Lactate concetration will rise several-fold under ischemic conditions in normal subjects (o-o-o). There will be no or minimal rise in patients with myophosphorylase deficiency (McArdle’s disease.)
The ischemic forearm test is only moderately uncomfortable to undergo, involving blood samples, a pressure cuff, and a device to squeeze with the hand for forearm muscle contraction, but takes a few hours in order to get blood samples at a resting metabolic rate.

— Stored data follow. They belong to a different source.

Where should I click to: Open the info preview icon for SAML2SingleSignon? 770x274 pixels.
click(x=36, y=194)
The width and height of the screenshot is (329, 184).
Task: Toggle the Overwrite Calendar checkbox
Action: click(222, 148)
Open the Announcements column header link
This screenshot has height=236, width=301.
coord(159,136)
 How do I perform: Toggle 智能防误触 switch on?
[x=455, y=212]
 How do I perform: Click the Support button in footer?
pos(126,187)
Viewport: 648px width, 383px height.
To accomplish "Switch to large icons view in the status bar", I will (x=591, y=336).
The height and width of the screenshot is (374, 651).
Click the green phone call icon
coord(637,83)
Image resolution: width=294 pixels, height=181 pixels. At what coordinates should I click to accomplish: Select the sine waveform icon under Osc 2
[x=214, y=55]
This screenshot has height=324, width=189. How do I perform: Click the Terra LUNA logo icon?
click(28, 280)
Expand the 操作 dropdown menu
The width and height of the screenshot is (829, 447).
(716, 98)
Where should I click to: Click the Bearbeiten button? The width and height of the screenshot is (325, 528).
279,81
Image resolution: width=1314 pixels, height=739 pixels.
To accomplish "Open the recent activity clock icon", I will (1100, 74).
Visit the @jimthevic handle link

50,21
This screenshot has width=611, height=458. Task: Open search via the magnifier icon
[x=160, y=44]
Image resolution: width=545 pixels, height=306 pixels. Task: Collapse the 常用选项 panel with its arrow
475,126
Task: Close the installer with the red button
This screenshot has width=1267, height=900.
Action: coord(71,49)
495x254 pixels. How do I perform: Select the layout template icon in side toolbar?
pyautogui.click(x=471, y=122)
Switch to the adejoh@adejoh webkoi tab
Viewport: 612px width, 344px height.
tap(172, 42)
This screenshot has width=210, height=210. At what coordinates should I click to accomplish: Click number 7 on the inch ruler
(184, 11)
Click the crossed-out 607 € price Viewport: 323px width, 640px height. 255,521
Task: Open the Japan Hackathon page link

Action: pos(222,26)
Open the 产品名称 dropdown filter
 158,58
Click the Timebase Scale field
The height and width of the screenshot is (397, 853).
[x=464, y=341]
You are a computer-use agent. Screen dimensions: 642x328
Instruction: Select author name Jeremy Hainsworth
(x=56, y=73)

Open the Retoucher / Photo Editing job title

The following is a description of a muscle biopsy performed in order to diagnose McArdle’s disease in an elderly patient. It involves microscopic muscle fiber examination to identify, among other characteristics, large deposits of glycogen:
Biopsy of Left quadriceps was performed. The biopsy showed subsarcolemmal vacuoles in many fibers with no abnormal contents on hematoxylin and eosin (fig. 1A), Masson’s trichrome (fig. 1B) or Gomori stains (Fig.1C). Increased glycogen content (Fig. 2A) was present in several fibers on PAS stain (diastase sensitive). Myophosphorylase activity was absent using enzyme histochemistry (fig. 2B) with a positive control (Fig. 2C). Mild to moderate myopathic features were present including increased fiber size variation and internal nucleation (Fig. 3A) with scattered myofiber hypertrophy and occasional fiber splitting (fig. 3B). Type I fiber smallness was suggested on ATPse stains (fig. 3C). Decreased oxidative enzymes staining with “moth-eaten” appearance was present, mostly in type 1 fibers (fig. 4A) with linearization of the intermyofibrillar architecture in type II fibers (Fig. 4B). Neurogenic atrophy was minimal.
The biopsy looks for the presence of myophosphorylase activity, which is absent in and can confirm diagnosis of McArdle’s disease.